A campainha tocou no mesmo horário, abri a porta e mais uma vez Camila estava lá fora com seu enorme casaco e os braços cruzados segurando seu filho.
– Camila! - eu não tinha certeza de que ela realmente viria.
– Me atrasei? Eu olhei o relógio gigante da igreja. - seus olhos se arregalaram.
– Não, não se atrasou não. Só... deixa pra lá. Entre.

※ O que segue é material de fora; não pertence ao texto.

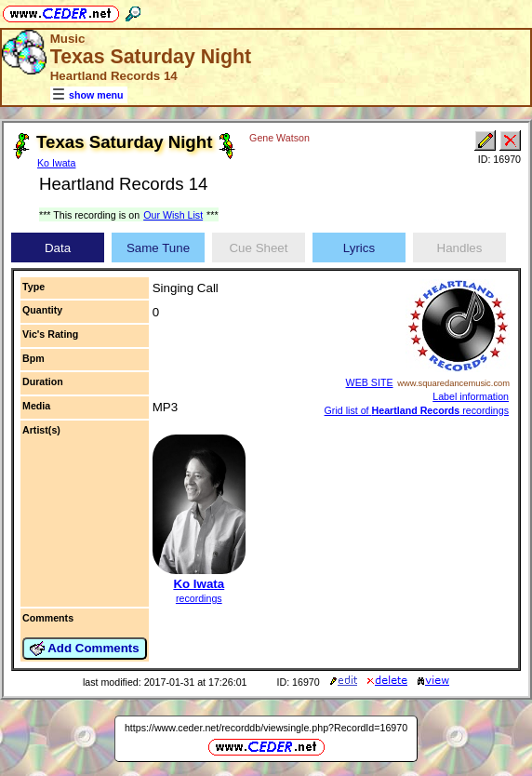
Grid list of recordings (417, 410)
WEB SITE (369, 382)
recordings (199, 598)
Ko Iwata (56, 163)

Ela passou por mim e foi direto à cozinha. Espiei de longe ela tirando o casaco para por no cesto e reparei que o bebê estava com roupa nova. Talvez ele já a tivesse, mas ela permanecia com a mesma blusa. Deve ter usado o dinheiro que lhe paguei ontem para comprar uma roupa nova para o filho.
Segui até a cozinha.
– Onde vocês ficam? - eu posso parecer estúpido por dar confiança a ela deixando-a trabalhar para mim, mas não sou tão estúpido quanto parece. Iria investigá-la como um bom advogado que sou.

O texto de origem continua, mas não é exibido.